3.) Keep submitting your work!Don’t get discouraged by rejections. They’re not personal. They’re very subjective. Take rejections as a push to make your stories better, as well as a push to keep sending your work out to publishers to see whose interest you will spark. Also, look at rejections as a sign that you’re doing what needs to be done to get your work out into the world.
If you could tell your younger writing self anything, what would it be?
This can all go as advice to all aspiring writers:
Don’t be scared. Don’t hold back. Speak the truth. You can’t please everyone, so don’t try. Write down every idea before you forget them. Make sure to put your ideas to work to create something you’re proud of. Read as much as possible and read many different authors—not just the work of the few authors you already know you love. You’ll miss out on a lot of great authors if you only stick to what you know is “safe” or what is a sure bet that you’ll love it.
What made you want to become an author and do you feel it was the right decision?
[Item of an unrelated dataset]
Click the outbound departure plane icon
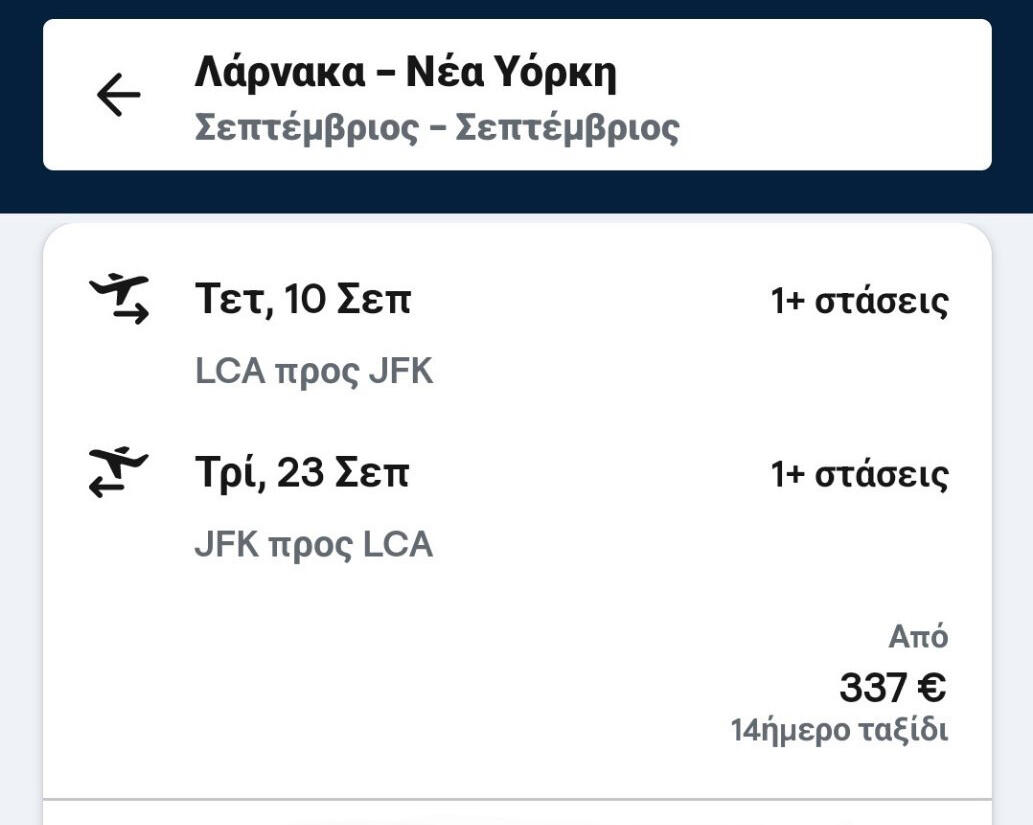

The simple answer is—Edgar Allen Poe’s work made me want to write stories. (Also, refer back to the question about how I became an author for more on this.) To delve a little deeper: When I was younger I realized that I can express myself better with the written word than I can with speaking. I am the person who struggles to articulate my thoughts when I talk with people, and I often get self-conscious when speaking to others. Sometimes every thought I have just flies out of my mouth before I realize how it will sound to others. Also, I will often explain things in various ways because I feel like my point is not coming across the right way and people don’t understand where I’m coming from. I often find that when I’m talking to people there comes a point when all of a sudden a wave of self-consciousness washes over me—I get this sort of out of body experience and hear nothing but my voice and see nothing but all eyes on me and I often stop short because I all of a sudden find myself stuck, like I’m not being understood or like maybe I’ve been going on and on and am losing people’s interest/attention, or like maybe people just really don’t give a fuck about what I have to say. When that happens, I often walk away from that experience realizing that, wait—I wasn’t fully understood because I didn’t tell it all; I got too self-conscious and clammed up. (I have a history of performance anxiety and social anxiety when it comes to my voice, which is why I dabbled in acting—as a means to work through that anxiety. I’m better with it all now, but it’s still a constant battle.) Writing helps me work through what’s going on in my head, and it allows me to go back over what I have to say in order to find ways to more clearly and concisely articulate my thoughts and meanings. Also, I just love words! I love to put words together that flow and bounce and make people feel an array of emotions. I love rhyming and rhythms and stories, and I just love to create. Stories fuel me, and writing helps me expend my creative energy and my creative needs. To sum it all up—writing makes me feel good. And yes, it’s the right decision for me.